- _SET TASK 1_
Repeat the passage of the goose hunting thread from "## Moo Juice" up to and including "cover crop fields.".

# Goose hunting



## aj yount

Lets try this again since I posted in the wrong forum somehow.... Looking to get some geese this year. Ive done well duck hunting but never have been able to shoot a goose. (I passed on a snow goose once becuase I didnt know if they had a different season and I didnt wanna risk it) I have a boat and just got new decoys, any tips or what lakes to hunt for the best chance on getting some?


----------



## stormfront

Whether hunting big water or fields, it comes down to tons of scouting. We hunted a few points on Pymatuning back in my waterfowling days and my hunting buds lived right next to the lake so they were able to determine travel routes from water to fields and back.


----------



## joekacz

The best waterfowl hunters I know all have one thing in common and that is that they hunt the birds where the birds want to be and not where they want them to be. In other words put in the time scouting and door knocking and you’ll do good.Water hunting can be good but field hunting can be great. I would venture a guess and say that all of the lakes hold geese but they’re creatures of habit so to improve your chances is to get on them lakes early and observe their routes their exits and returns and then setup for them the next time you hunt them but don’t wait for ever because pressure and food changes everything.Don’t know where you live but if you are near one of the waterfowl refuge’s I would start there for observing and scouting. Good luck and stay safe.


----------



## bdawg

Figure out where the geese land when they come back to the lake after feeding in the morning. They will come back to rest and have a drink throughout the day in small groups. That's the best way to get a good shot. Otherwise, you are just pass shooting when they are going from the roost to the fields. In the evening, they usually don't come back to the lake until after shooting time ends.


----------



## Moo Juice

Look for freshly chopped or shelled corn fields, morning and early evenings for feeding geese. Also, freshly planted wheat or hay or cover crop fields.


----------



## Outdoorguy57

I've had my best goose hunts over picked corn fields and in the early season, over cut wheat fields. I'm not much for hunting on the water, but I'll hunt near water. I prefer to cut them off in a flyway, as they're going to or from feeding or bedding areas.
Scouting is the key! 😎


----------



## 9Left

Outdoorguy57 said:


> I've had my best goose hunts over picked corn fields and in the early season, over cut wheat fields. I'm not much for hunting on the water, but I'll hunt near water. I prefer to cut them off in a flyway, as they're going to or from feeding or bedding areas.
> Scouting is the key! 😎


Agreed… Scouting is definitely the key… My main problem is that all of my scouting largely ends up leading me to a private field… And not getting permission


----------



## Outdoorguy57

9Left said:


> Agreed… Scouting is definitely the key… My main problem is that all of my scouting largely ends up leading me to a private field… And not getting permission


I've ran into that same situation. That's when I get permission from the connecting property and shoot the geese on their way out, when they lift off. 😁


----------

- _SET TASK 2_
Reproduce the records from the line containing "You are a GUI" through the end of the records, leaving out the pictures.

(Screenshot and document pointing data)
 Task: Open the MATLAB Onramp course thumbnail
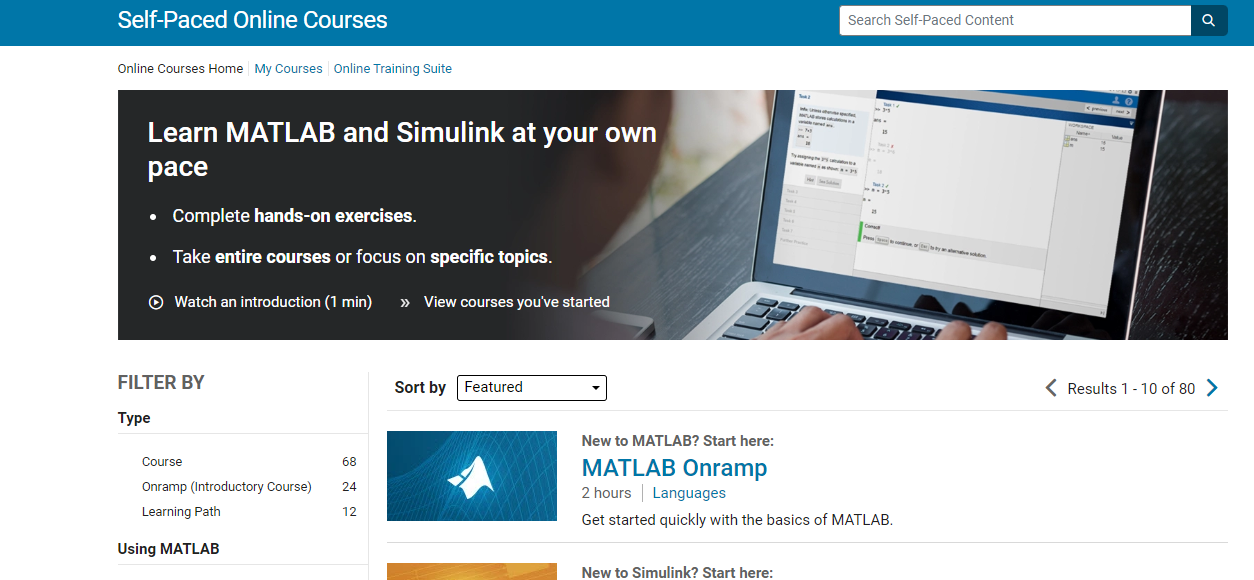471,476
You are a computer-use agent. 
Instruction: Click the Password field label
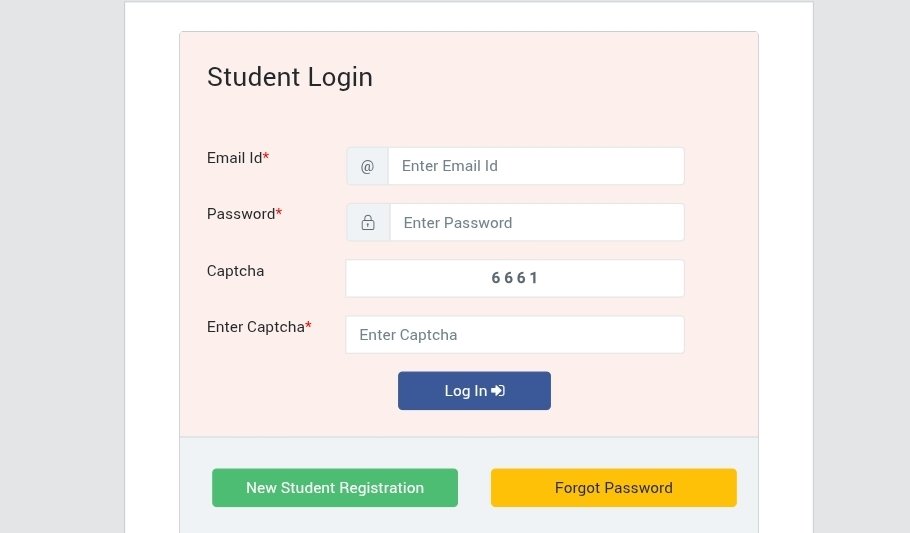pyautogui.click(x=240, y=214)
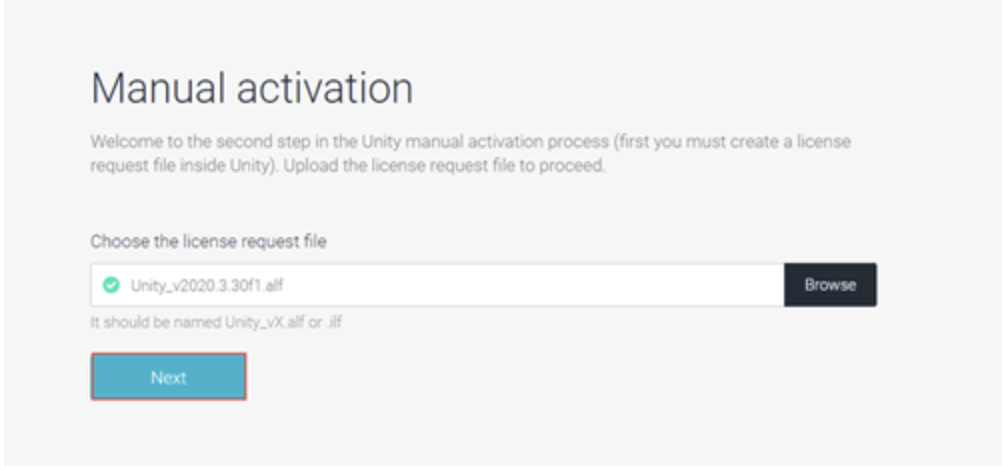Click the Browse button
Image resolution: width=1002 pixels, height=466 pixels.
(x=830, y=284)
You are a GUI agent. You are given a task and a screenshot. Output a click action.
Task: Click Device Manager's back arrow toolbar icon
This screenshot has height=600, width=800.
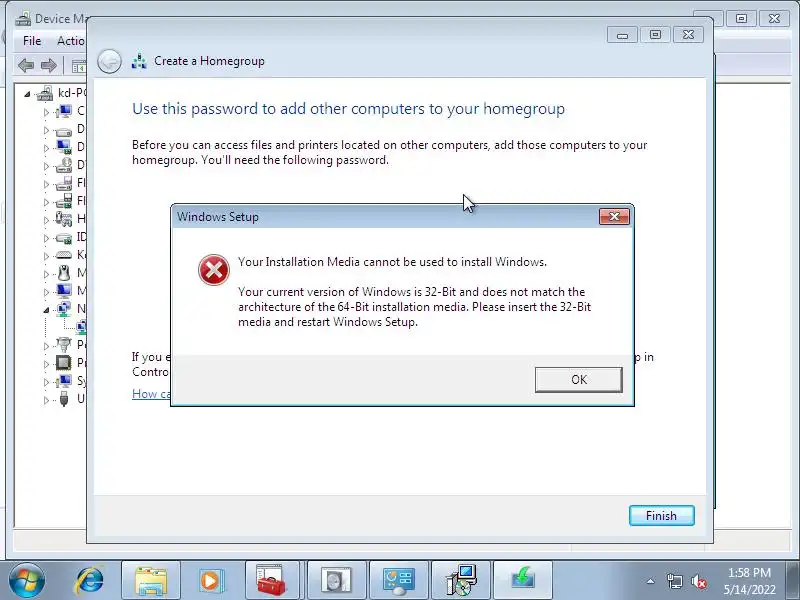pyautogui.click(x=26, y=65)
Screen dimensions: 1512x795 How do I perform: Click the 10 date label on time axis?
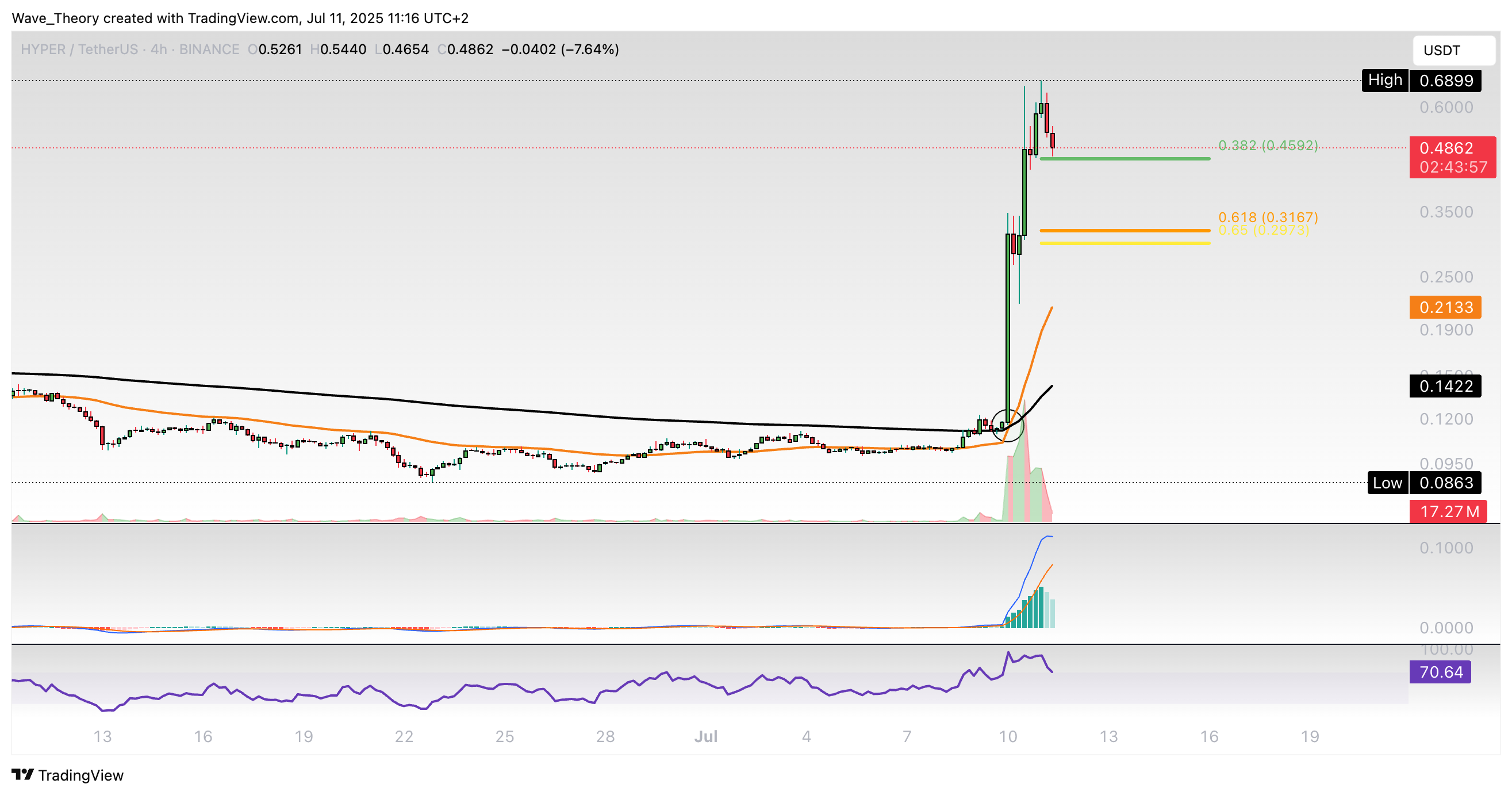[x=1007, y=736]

- _SOLUTION 1_
## Moo Juice

Look for freshly chopped or shelled corn fields, morning and early evenings for feeding geese. Also, freshly planted wheat or hay or cover crop fields.

- _SOLUTION 2_
You are a GUI agent. You are given a task and a screenshot. Output a click action.
Task: Click Device Manager's back arrow toolbar icon
This screenshot has height=600, width=800.
pyautogui.click(x=26, y=65)
Screen dimensions: 1512x795 How do I perform: Click the 10 date label on time axis?
[x=1007, y=736]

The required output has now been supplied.